Extracted records:
++++
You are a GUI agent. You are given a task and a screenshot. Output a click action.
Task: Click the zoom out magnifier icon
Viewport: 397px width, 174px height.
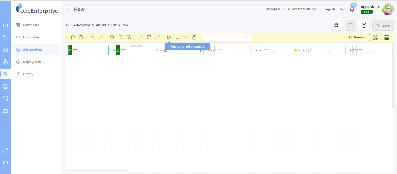click(x=121, y=37)
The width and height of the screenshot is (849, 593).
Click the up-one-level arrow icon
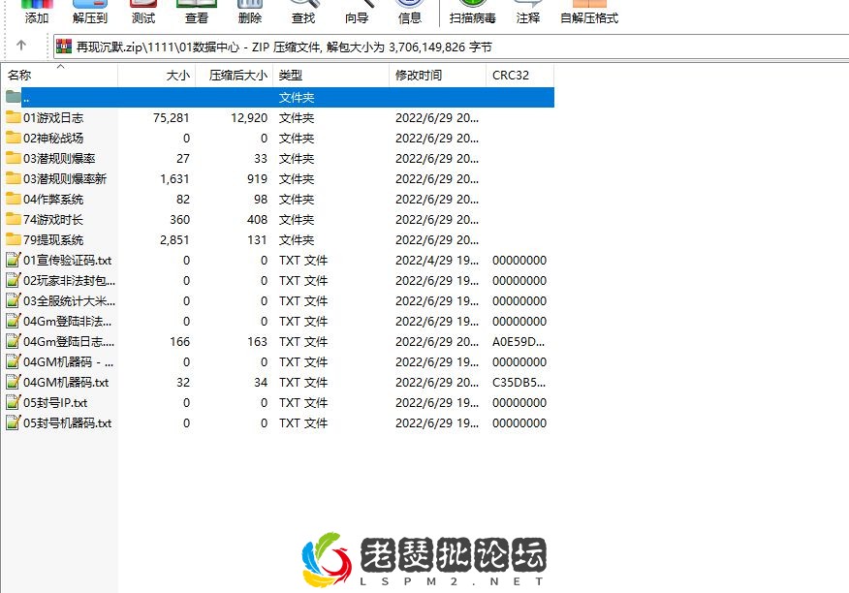[x=21, y=45]
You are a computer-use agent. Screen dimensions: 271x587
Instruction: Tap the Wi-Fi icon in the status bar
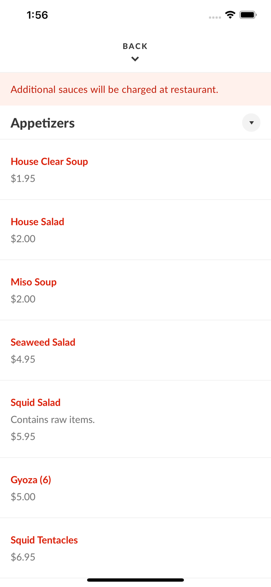coord(230,14)
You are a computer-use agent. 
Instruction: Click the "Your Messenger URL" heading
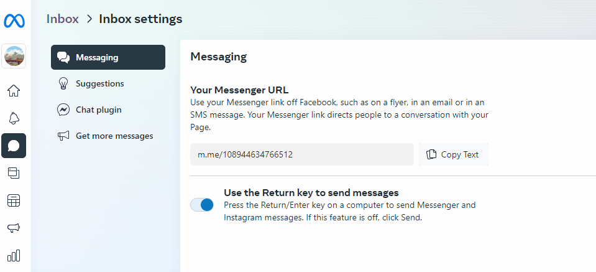click(x=239, y=90)
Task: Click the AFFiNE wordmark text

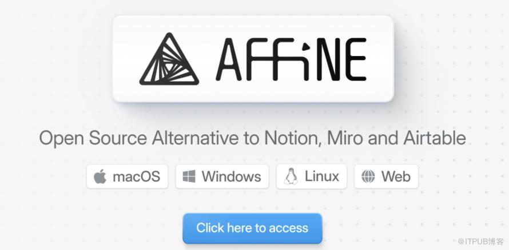Action: (291, 59)
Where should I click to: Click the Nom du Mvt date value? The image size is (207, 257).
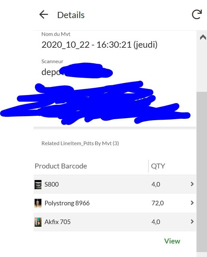coord(99,45)
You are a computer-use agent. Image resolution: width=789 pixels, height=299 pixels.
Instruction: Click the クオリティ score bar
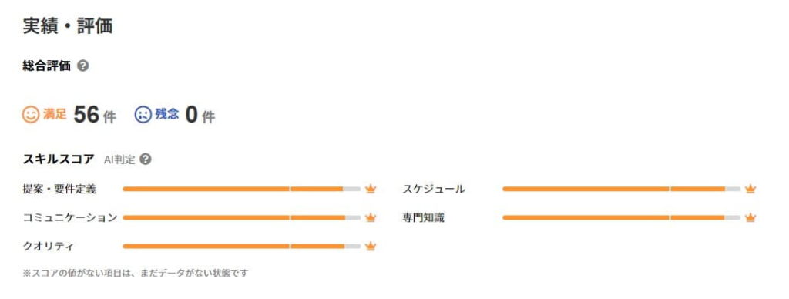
++++
▶ _Work order_
Above are the records; copy every one of them exactly and omit the images.

▶ _Exercise result_
You are a GUI agent. You are given a task and a screenshot. Output a click action.
Task: Click the zoom out magnifier icon
Viewport: 397px width, 174px height.
click(x=121, y=37)
The width and height of the screenshot is (849, 593).
Click the up-one-level arrow icon
[x=21, y=45]
You are a computer-use agent. Screen dimensions: 271x587
Instruction: Tap the Wi-Fi icon in the status bar
coord(230,14)
You are a computer-use agent. 
Instruction: Click the "Your Messenger URL" heading
click(x=239, y=90)
Task: Click the AFFiNE wordmark text

Action: (291, 59)
Where should I click to: Click the Nom du Mvt date value? The image size is (207, 257).
coord(99,45)
You are a computer-use agent. Image resolution: width=789 pixels, height=299 pixels.
Instruction: Click the クオリティ score bar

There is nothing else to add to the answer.